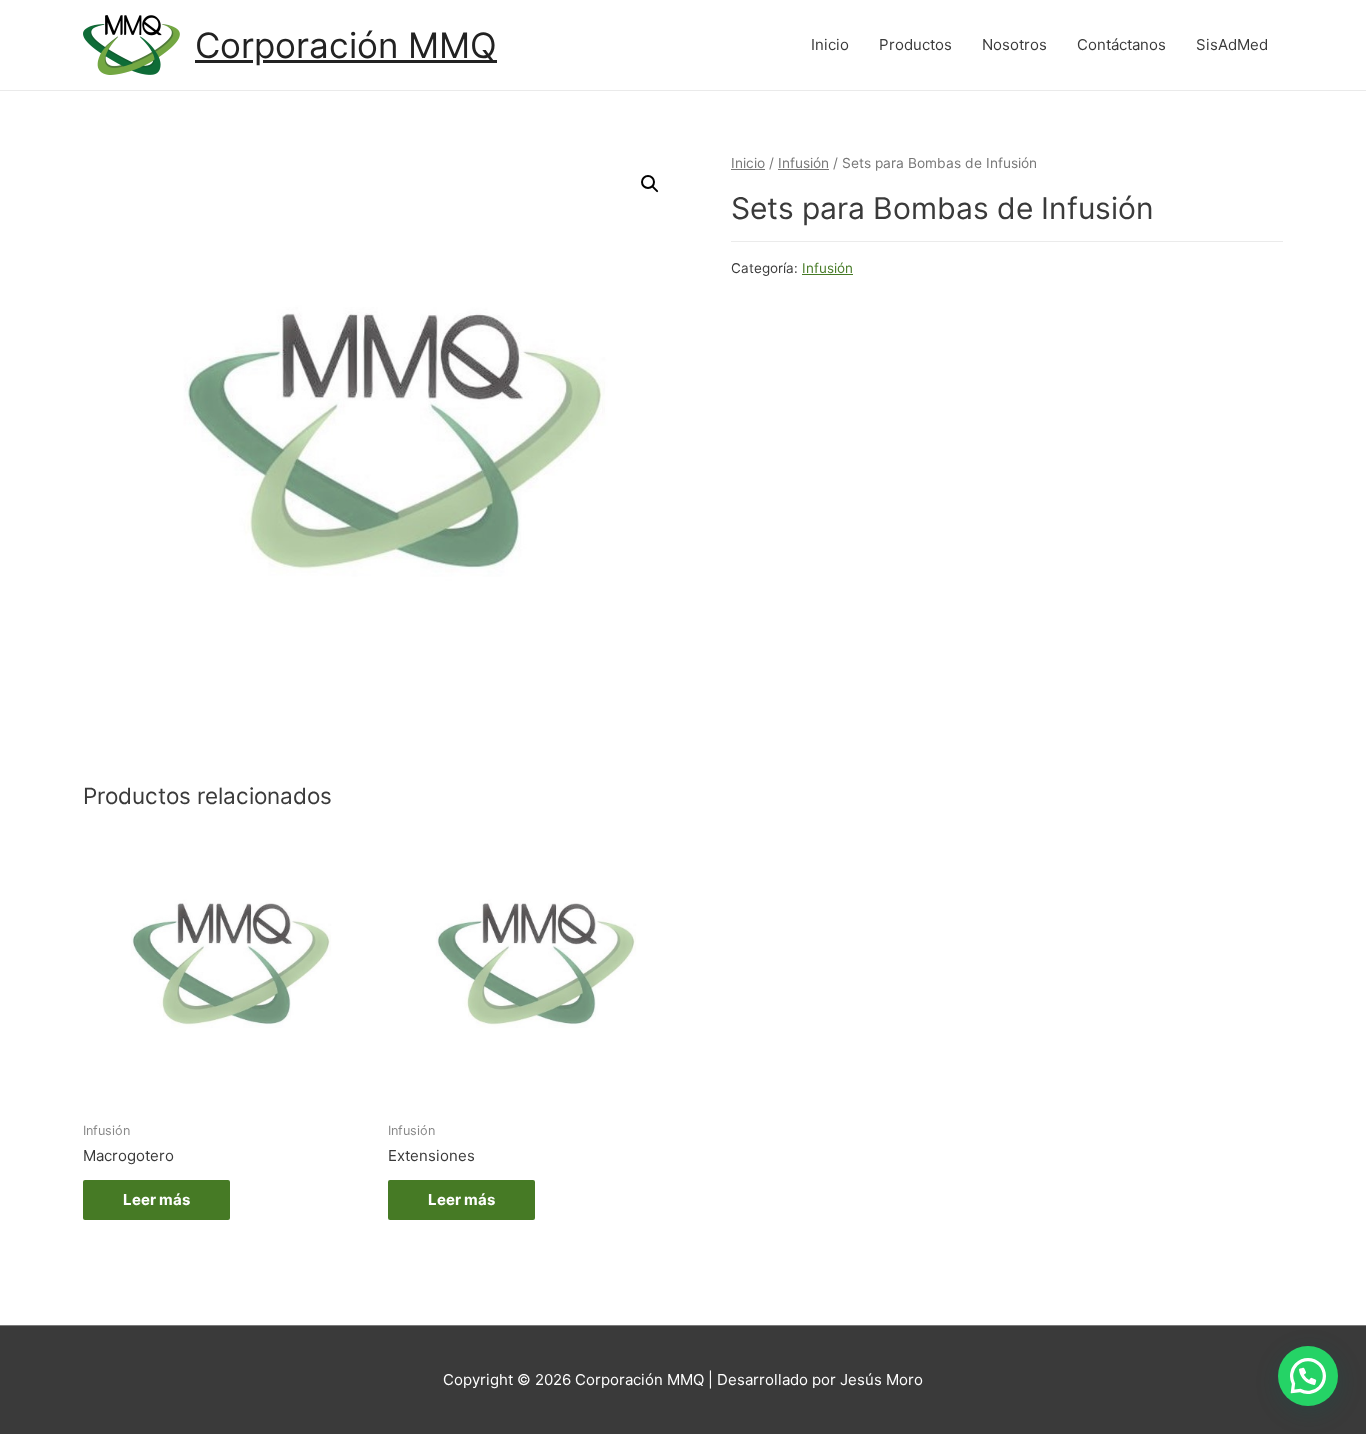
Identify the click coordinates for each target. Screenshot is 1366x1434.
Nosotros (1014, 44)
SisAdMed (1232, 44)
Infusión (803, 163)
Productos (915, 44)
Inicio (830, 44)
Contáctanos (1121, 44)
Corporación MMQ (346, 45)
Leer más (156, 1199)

⁂

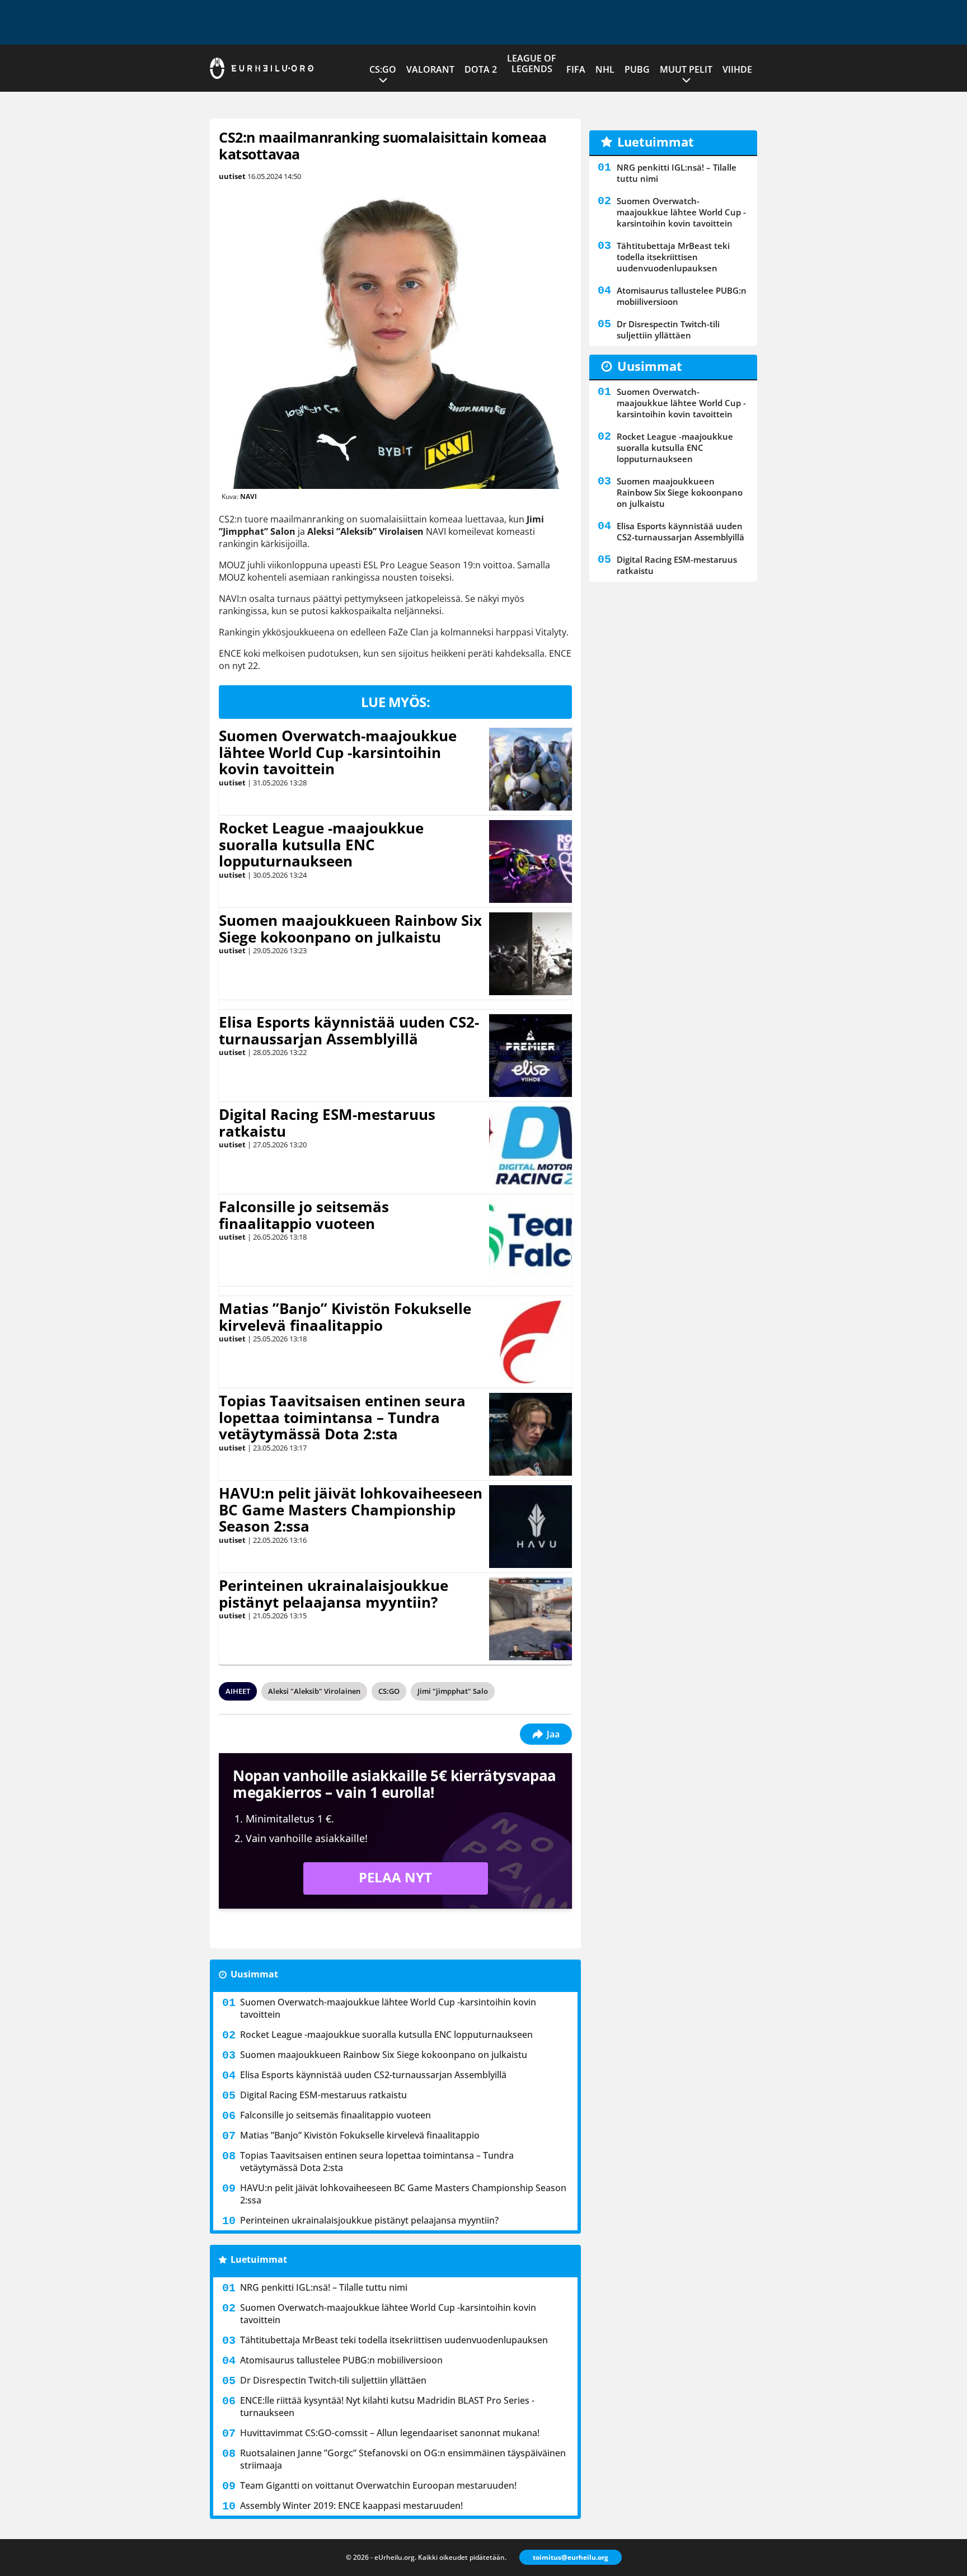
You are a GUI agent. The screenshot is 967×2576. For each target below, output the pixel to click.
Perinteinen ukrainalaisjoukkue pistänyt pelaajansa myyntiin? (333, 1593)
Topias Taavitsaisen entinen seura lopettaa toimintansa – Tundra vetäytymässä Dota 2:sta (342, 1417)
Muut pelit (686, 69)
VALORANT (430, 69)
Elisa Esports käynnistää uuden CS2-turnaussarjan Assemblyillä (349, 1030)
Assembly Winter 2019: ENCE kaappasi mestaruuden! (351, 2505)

⁂

INSTRUCTIONS TO FOLLOW:
Please copy, exactly and with nothing else, the lines above beginning at the line that has "Topias Taavitsaisen entinen" and ending with the line that has "Assembly Winter 2019: ENCE".

REPLY:
Topias Taavitsaisen entinen seura lopettaa toimintansa – Tundra vetäytymässä Dota 2:sta (342, 1417)
Muut pelit (686, 69)
VALORANT (430, 69)
Elisa Esports käynnistää uuden CS2-turnaussarjan Assemblyillä (349, 1030)
Assembly Winter 2019: ENCE kaappasi mestaruuden! (351, 2505)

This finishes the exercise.